This gem is designed to provide a Ruby interface to the gitolite git backend system. I am aiming to provide all management functionality that is available via the gitolite-admin repository (like SSH keys, repository permissions, etc)

This gem can still have problems. Please file an issue if you encounter a bug. If you have a feature request, file one please.

The gem is still listed as alpha on rubygems. Once Issue #7 is resolved, the gem will move to 1.0

Features

  • Allows for the creation and management of repos within gitolite

  • Allows for the creation and deletion of SSH keys within gitolite

  • Allows for the bootstrapping of a gitolite-admin repository

Issues

  • Gem is not thread safe. For now, the gem will change directories in order to perform git operations. It will, however, return to the old working directory once it is finished. I am looking into making the gem thread safe.

Requirements

  • Ruby 1.8.x or 1.9.x

  • a working gitolite installation

  • the gitolite-admin repository checked out locally

Installation

gem install gitolite --pre

Usage

Load a gitolite-admin repo

require 'gitolite'
ga_repo = Gitolite::GitoliteAdmin.new("/path/to/gitolite/admin/repo")

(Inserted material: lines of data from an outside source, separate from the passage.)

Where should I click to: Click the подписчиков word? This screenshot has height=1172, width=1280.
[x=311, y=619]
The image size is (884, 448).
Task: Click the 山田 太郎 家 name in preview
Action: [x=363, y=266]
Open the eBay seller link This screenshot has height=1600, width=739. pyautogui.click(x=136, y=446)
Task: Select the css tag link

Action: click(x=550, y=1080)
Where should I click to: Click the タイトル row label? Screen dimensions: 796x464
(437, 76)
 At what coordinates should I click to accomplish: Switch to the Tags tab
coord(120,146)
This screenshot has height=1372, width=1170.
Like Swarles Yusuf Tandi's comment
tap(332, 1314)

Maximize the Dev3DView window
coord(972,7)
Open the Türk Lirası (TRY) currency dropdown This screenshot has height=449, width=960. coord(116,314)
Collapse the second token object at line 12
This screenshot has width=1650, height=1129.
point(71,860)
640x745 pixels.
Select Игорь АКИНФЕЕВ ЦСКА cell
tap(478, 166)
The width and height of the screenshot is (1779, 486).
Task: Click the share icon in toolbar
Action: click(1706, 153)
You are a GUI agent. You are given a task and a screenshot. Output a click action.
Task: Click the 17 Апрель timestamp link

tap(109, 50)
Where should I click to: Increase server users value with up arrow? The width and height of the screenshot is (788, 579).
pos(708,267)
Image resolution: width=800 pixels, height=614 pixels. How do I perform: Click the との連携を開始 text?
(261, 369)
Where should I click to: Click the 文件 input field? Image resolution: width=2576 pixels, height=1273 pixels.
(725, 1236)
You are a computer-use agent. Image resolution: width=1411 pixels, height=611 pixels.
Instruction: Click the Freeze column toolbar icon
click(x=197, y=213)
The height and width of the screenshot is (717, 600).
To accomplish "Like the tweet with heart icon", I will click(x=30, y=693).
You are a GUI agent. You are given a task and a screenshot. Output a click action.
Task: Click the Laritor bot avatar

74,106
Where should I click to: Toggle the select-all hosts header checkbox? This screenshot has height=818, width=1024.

This method can only be called on an existing gitolite-admin repo. If you need to create a new gitolite-admin repo, see “Bootstrapping”.

Configuration Files

conf = ga_repo.config

#Empty configs can also be initialized
conf2 = Config.init # => defaults to a filename of gitolite.conf
conf2 = Config.init("new_config.conf")

#Filename is set to whatever the filename was when the config was created
conf.filename # => "gitolite.conf"
conf2.filename # => "new_config.conf")

#filename can be changed via the setter
conf2.filename = "new_config.conf"

#to_file will write the config out to the file system
#using the value of the filename attribute.  An alternative
#filename can also be specified
conf.to_file("/new/config/path") # => writes /new/config/path/gitolite.conf
conf.to_file("/new/config/path", "test.conf") # => writes /new/config/path/test.conf

Repo management

repo = Gitolite::Config::Repo.new("AwesomeRepo")

#For a list of permissions, see https://github.com/sitaramc/gitolite/blob/pu/doc/gitolite.conf.mkd
repo.add_permission("RW+", "", "bob", "joe", "susan")

#Add repo to config
conf.add_repo(repo)

#Delete repo by object
conf.rm_repo(repo)

#Delete a repo by name
conf.rm_repo("AwesomeRepo")
conf.rm_repo(:AwesomeRepo)

#Test if repo exists by name
conf.has_repo?('cool_repo') # => false
conf.has_repo?(:cool_repo) # => false

#Can also pass a Gitolite::Config::Repo object
repo = Gitolite::Config::Repo.new('cool_repo')
conf.has_repo?(repo) # => true

#Get a repo object from the config
repo = conf.get_repo('cool_repo')
repo = conf.get_repo(:cool_repo)

SSH Key Management

#Three ways to create keys: manually, from an existing key, or from a string representing a key
key = Gitolite::SSHKey.new("ssh-rsa", "big-public-key-blob", "email")
key2 = Gitolite::SSHKey.from_file("/path/to/ssh/key.pub")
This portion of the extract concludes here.